4.10. Immunohistochemical (IHC) and Immunofluorescent (IF) Staining
The procedure and protocols have been described by previous reports [8,16,29,30]. Briefly, sections were incubated with primary antibodies specifically against CD31 (1:200, BD Pharmingen, Franklin Lakes, NJ, USA), vWF (1:200, Abcam), CXCR4 (1:200, Abcam) and SDF-1α (1:100, Santa Cruz), while sections incubated with irrelevant antibodies served as controls. Three sections of kidney specimens from each rat were analyzed. For quantification, three random HPFs (400× for IHC and IF studies) were analyzed in each section. The mean number (expressed as a percentage) of positively-stained cells per HPF for each animal was first divided by the total positively DAPI-stained cells, then determined by the summation of all numbers divided by 9.
4.11. Statistical Analysis
Quantitative data were expressed as mean ± SD. Statistical analysis was adequately performed by ANOVA followed by the Bonferroni multiple comparison post hoc test. Statistical analysis was performed using SAS statistical software for Windows Version 8.2 (SAS Institute, Cary, NC, USA).
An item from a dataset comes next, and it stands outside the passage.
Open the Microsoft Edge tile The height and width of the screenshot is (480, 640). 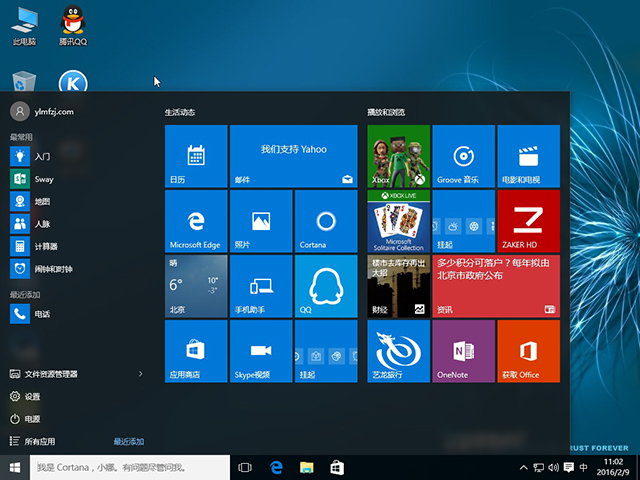tap(195, 221)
A probability value of less than 0.05 was considered statistically significant.
5. Conclusions
In conclusion, our findings demonstrated that only rejuvenated EPC therapy could effectively restore the blood flow and salvage the critical ischemic limbs in the nude mouse model of CLI.
Supplementary Materials
The following are available online at
Author Contributions
Conceptualization, Y.-C.C. and J.-J.S.; validation, P.-H.S., K.-H.C. and Y.-L.C.; formal analysis and investigation, P.-L.S., S.-C.W., Y.-C.L., Y.-L.C., T.-H.H.; data curation, P.-H.S. and K.-H.C.; writing—original draft preparation, H.-K.Y.; writing—review and editing, J.Y.C.; supervision, H.-K.Y.; project administration and funding acquisition, J.-J.S. and H.-K.Y. All authors have read and agreed to the published version of the manuscript.
Funding
This study was funded by research grants from the National Science Council, Taiwan, Republic of China (MOST 107-2314-B-182A-070) and Kaohsiung Chang Gung Memorial Hospital (NMRPD1H0891).
Conflicts of Interest
The authors declare no conflict of interest.
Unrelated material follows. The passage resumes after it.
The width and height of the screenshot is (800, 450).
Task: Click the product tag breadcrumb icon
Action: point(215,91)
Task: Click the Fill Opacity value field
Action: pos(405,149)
Publisher’s Note: MDPI stays neutral with regard to jurisdictional claims in published maps and institutional affiliations.
Figures
Enlarge this image.Figure 1. Ischemic/normal blood flow (INBF) ratio measured by laser Doppler scan at days 2, 7 and 14 after left femoral artery ligation. (A–D) Illustrating the laser Doppler finding of blood flow of right and left (CLI zone) limbs among the four groups at day 2 after CLI procedure; (E) Analytical result of ratio of INBF, * vs. other groups with different symbols (†, ‡, §), p < 0.0001; (F–I) Illustrating the laser Doppler finding of blood flow of right and left (CLI zone) limbs among the four groups at day 7 after CLI procedure; (J) Analytical result of ratio of INBF, * vs. other groups with different symbols (†, ‡, §), p < 0.0001; (K–N) Illustrating the laser Doppler finding of blood flow of right and left (CLI zone) limbs among the four groups at day 14 after CLI procedure; (O) Analytical result of ratio of INBF, * vs. other groups with different symbols (†, ‡, §), p < 0.0001; (P) Analytical result of percentage of automatic amputation of distal ischemic limb (red arrows) among the four groups by day 28 after CLI procedure, * vs. †, p < 0.0001. All statistical analyses are performed by one-way ANOVA, followed by the Bonferroni multiple comparison post hoc test (n = 10 for each group). Symbols (*, †, ‡, §) indicate significance (at 0.05 level). SC = sham-operated control; CLI = critical limb ischemia; EPCs = endothelial progenitor cells; EPCPr-T = EPCs derived from severe PAOD patient’s circulatory blood prior to CD34+ cell and HBO treatment; EPCAf-T = EPCs derived from severe PAOD patient’s circulatory blood after CD34+ cell and HBO treatment; PAOD = peripheral arterial occlusive disease; HBO = hyperbaric oxygen.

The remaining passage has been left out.